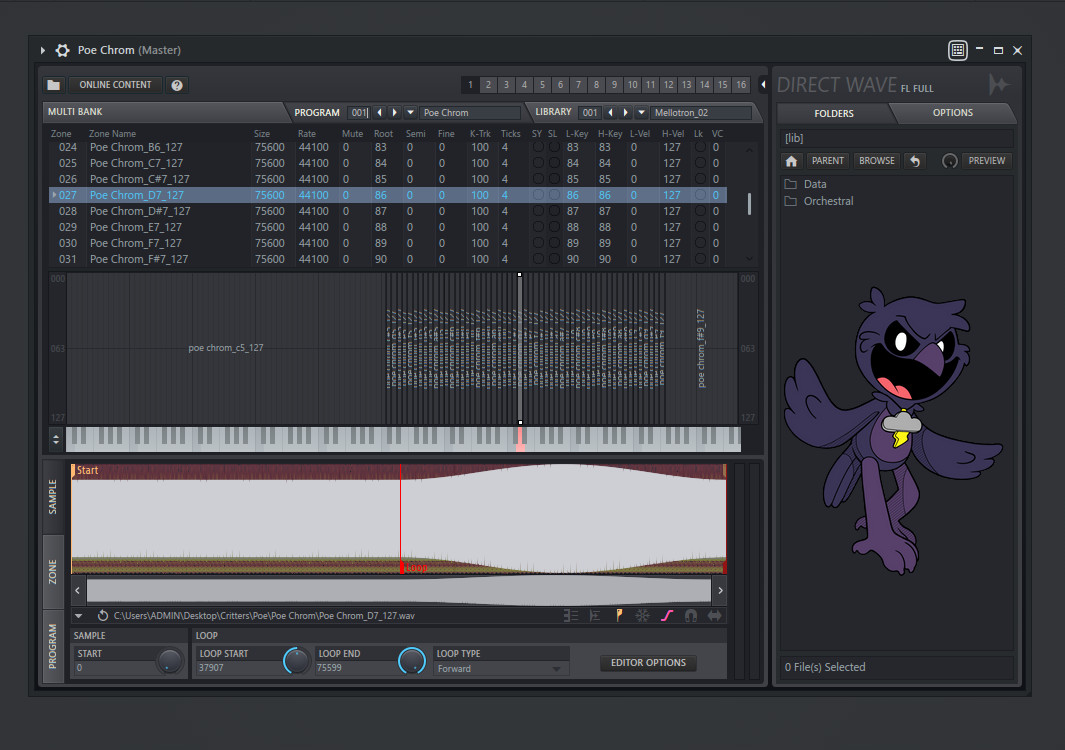
Task: Open the Poe Chrom program dropdown
Action: 409,113
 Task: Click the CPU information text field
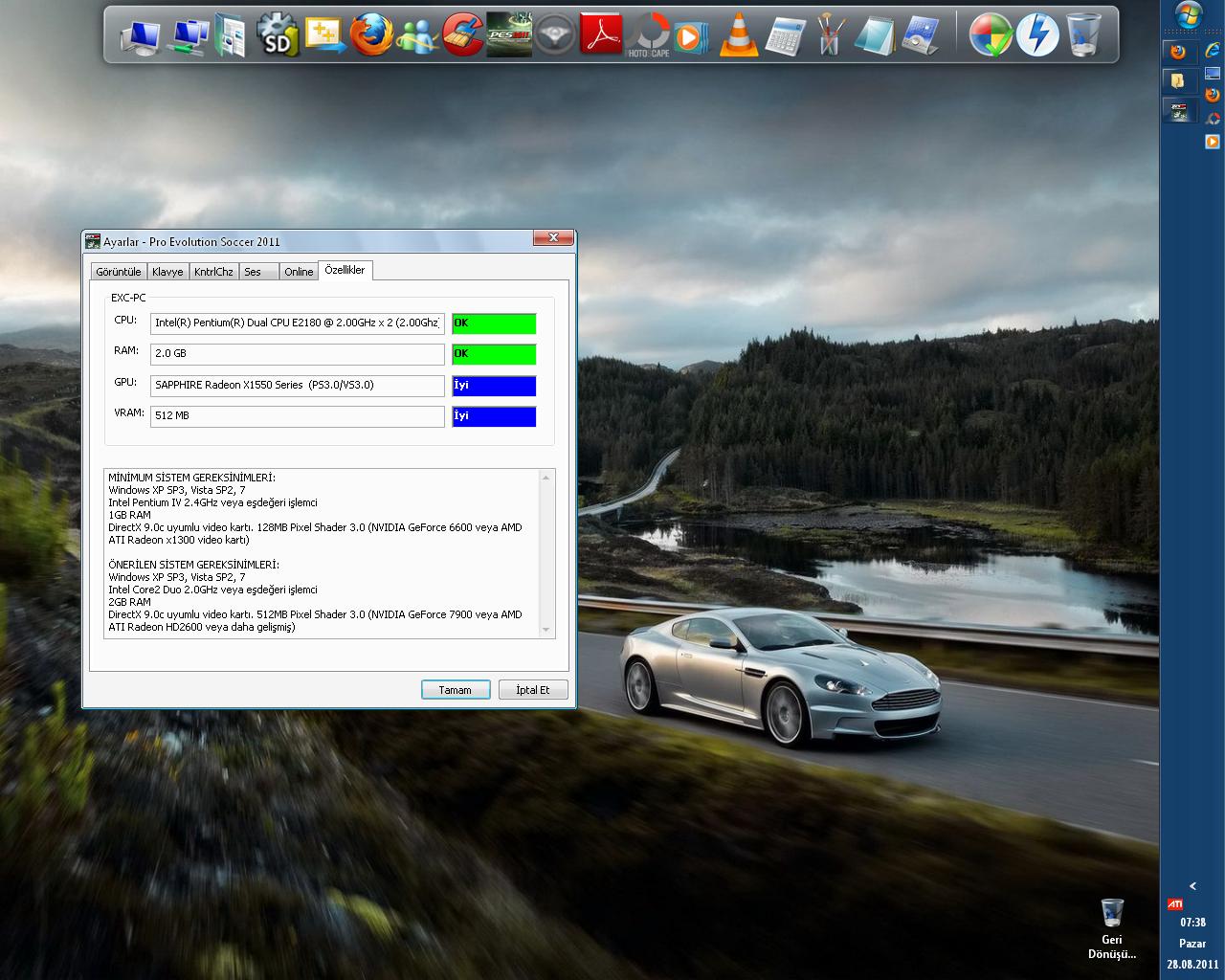(297, 323)
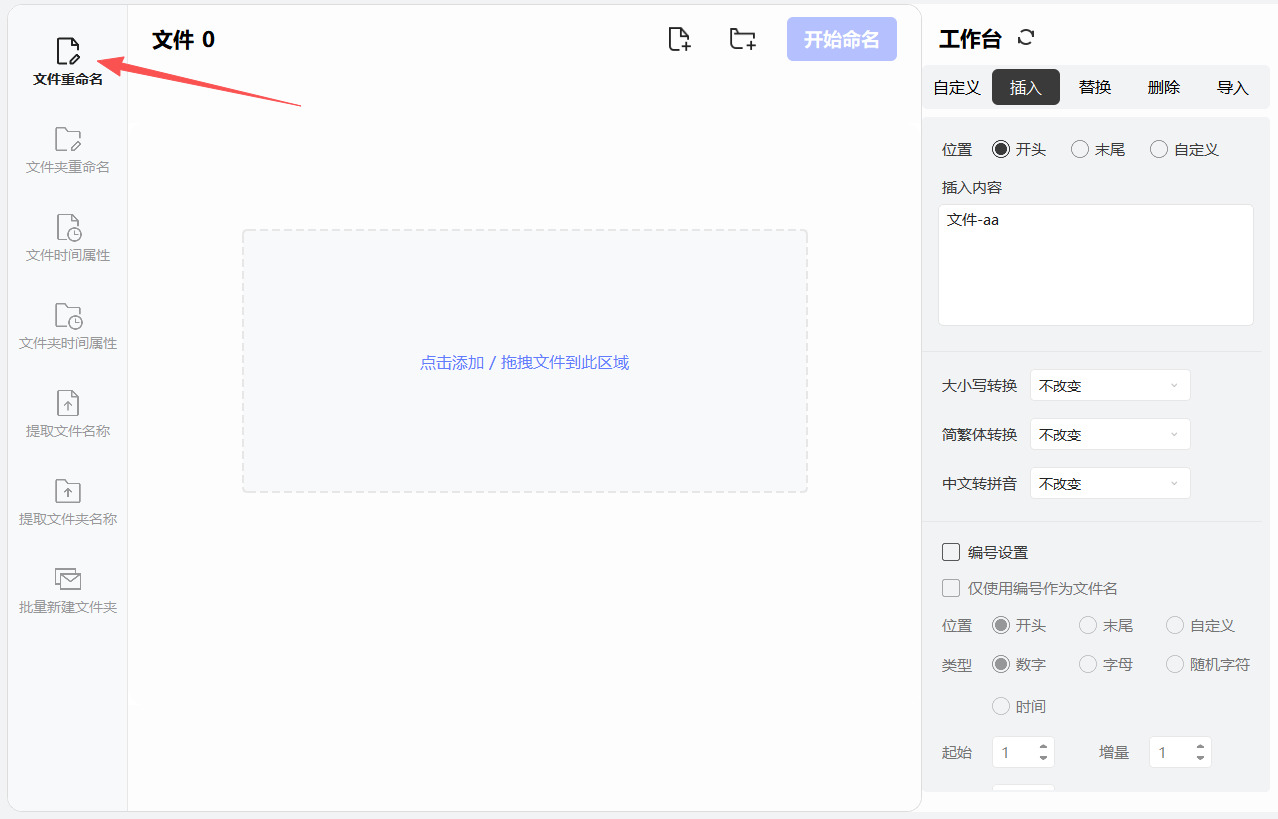Open the 删除 tab

click(x=1164, y=87)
• • • •
● WRITTEN PROBLEM
Count the lines of the data above that contain the string "Task", and reply with the number alone.

● COMPLETE OUTPUT
2